Opponents of the Tea Party now outnumber supporters 27% to 22%, which is similar to their edge in 2012. However this differs from most of Gallup’s earlier measurements, in 2010 and 2011, when supporters and opponents were either equally matched, or Tea Party backers had the slight edge.
Fully half of Americans, 51%, currently say they are neither a supporter nor an opponent of the Tea Party, or they have no opinion about it.
Strong Tea Party Opponents Outnumber Strong Supporters
In addition to their overall advantage in numbers, opponents of the Tea Party also lead supporters in intensity. The majority of Tea Party opponents call themselves strong opponents, while supporters are evenly divided as strong and not strong supporters. The net result is that 17% of Americans consider themselves strong opponents of the Tea Party, contrasted with 11% who are strong supporters, similar to the balance seen in 2011.
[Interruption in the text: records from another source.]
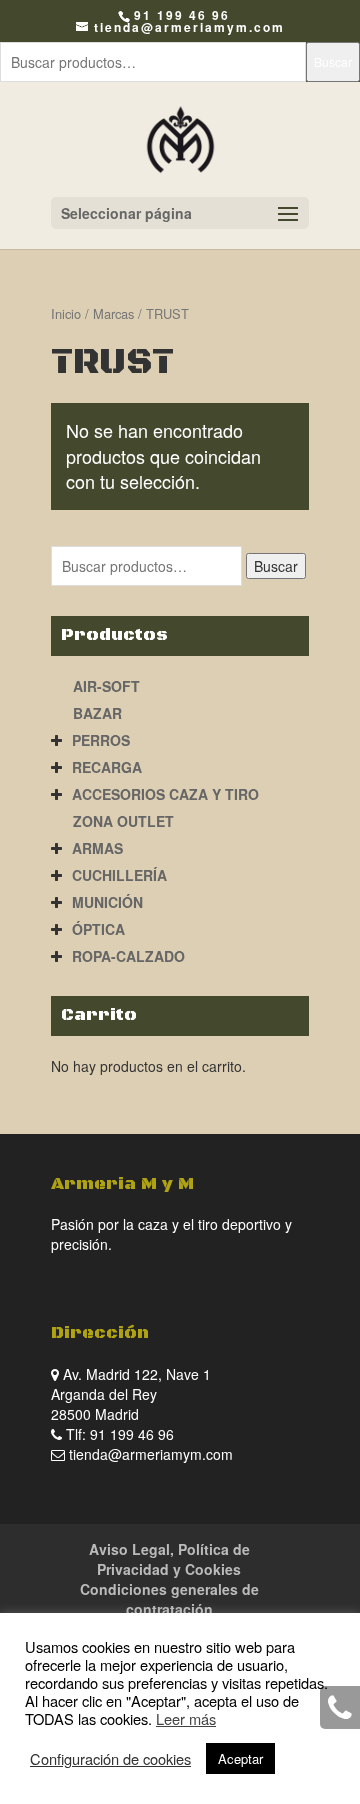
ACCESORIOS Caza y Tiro (165, 794)
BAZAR (97, 713)
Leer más (186, 1718)
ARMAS (97, 848)
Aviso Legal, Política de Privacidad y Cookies (169, 1559)
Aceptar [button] (240, 1758)
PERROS (101, 740)
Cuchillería (119, 875)
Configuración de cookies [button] (110, 1759)
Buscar (333, 61)
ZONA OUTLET (123, 821)
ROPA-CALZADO (128, 956)
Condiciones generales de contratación (169, 1599)
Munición (107, 902)
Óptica (98, 929)
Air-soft (106, 686)
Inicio (66, 313)
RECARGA (107, 767)
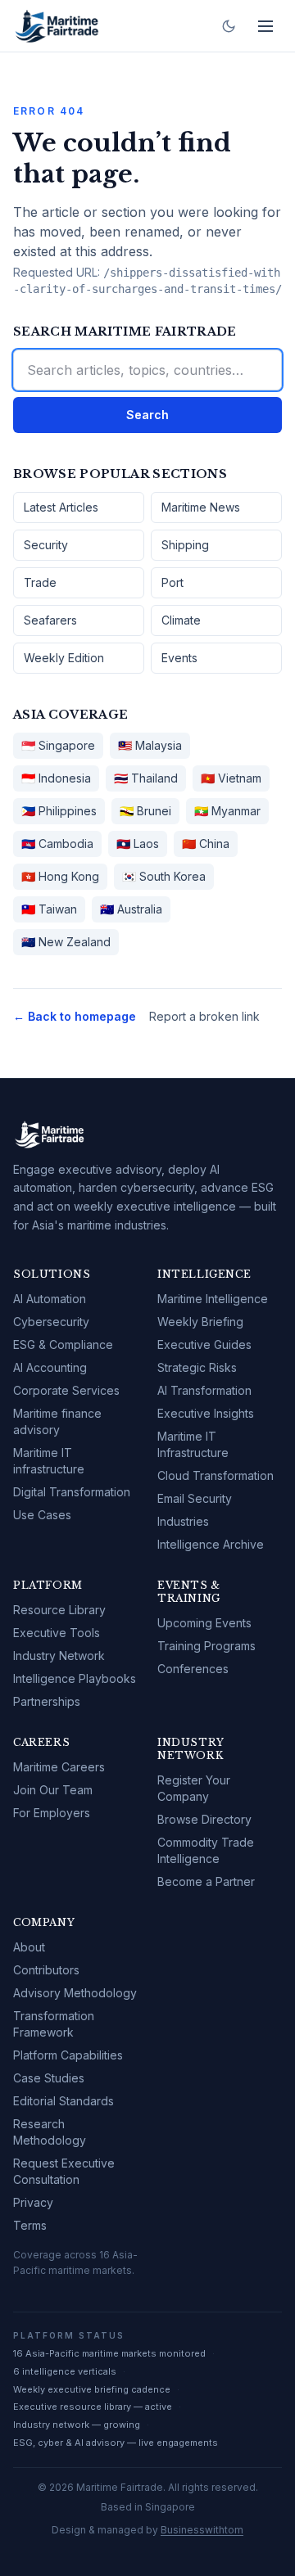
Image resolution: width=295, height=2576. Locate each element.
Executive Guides (204, 1344)
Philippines (59, 811)
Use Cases (42, 1515)
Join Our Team (53, 1790)
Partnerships (46, 1701)
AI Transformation (204, 1390)
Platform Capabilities (68, 2055)
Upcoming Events (204, 1623)
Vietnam (231, 778)
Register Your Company (193, 1788)
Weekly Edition (64, 658)
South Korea (164, 876)
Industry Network (59, 1655)
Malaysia (150, 745)
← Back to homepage (74, 1016)
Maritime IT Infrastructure (193, 1444)
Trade (40, 582)
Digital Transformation (71, 1492)
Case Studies (48, 2078)
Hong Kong (60, 876)
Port (172, 582)
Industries (183, 1521)
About (29, 1947)
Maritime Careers (59, 1767)
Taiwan (49, 909)
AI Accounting (50, 1367)
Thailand (146, 778)
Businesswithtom (202, 2530)
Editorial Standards (63, 2101)
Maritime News (200, 507)
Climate (181, 620)
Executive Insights (205, 1413)
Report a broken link (204, 1016)
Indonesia (56, 778)
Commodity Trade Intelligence (205, 1850)
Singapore (58, 745)
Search (147, 415)
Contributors (46, 1970)
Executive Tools (56, 1633)
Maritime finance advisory (57, 1421)
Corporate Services (66, 1390)
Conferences (193, 1669)
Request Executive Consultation (64, 2171)
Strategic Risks (197, 1367)
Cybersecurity (51, 1322)
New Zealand (66, 942)
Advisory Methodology (75, 1993)
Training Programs (206, 1646)
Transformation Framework (53, 2024)
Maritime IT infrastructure (48, 1461)
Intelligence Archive (210, 1544)
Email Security (194, 1498)
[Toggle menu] (265, 26)
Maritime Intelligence (212, 1299)
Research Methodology (49, 2132)
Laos (137, 843)
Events (179, 658)
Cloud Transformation (215, 1475)
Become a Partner (206, 1881)
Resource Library (59, 1610)
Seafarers (50, 620)
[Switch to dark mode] (229, 26)
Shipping (185, 545)
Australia (131, 909)
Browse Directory (204, 1819)
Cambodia (57, 843)
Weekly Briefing (200, 1322)
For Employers (51, 1813)
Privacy (33, 2202)
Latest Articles (61, 507)
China (205, 843)
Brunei (145, 811)
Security (46, 545)
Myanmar (227, 811)
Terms (30, 2225)
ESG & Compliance (63, 1344)
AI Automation (49, 1299)
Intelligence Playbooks (74, 1678)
Yes, it is good that the number of supporters is on a downward trend. It is still scary that over one-fifth of the country supports a group which opposes the basic tenets of self-government which this country was founded on with their hysterical hatred of government (especially when there is a black president) and unquestioning support for plutocrats like the Koch brothers. Americans should know better, and far fewer should support the Tea Party insanity. Having half the country not taking a position isn’t reassuring either.
The last time we faced a vote on the debt ceiling (which allows the United States to pay its bills, not increase spending), the Tea Party created a show-down which led to a downgrading of the credit rating of the United States and slowed economic recovery.
Now that we face a comparable crisis, we need far more than twenty-seven percent opposing this extremist and dangerous group.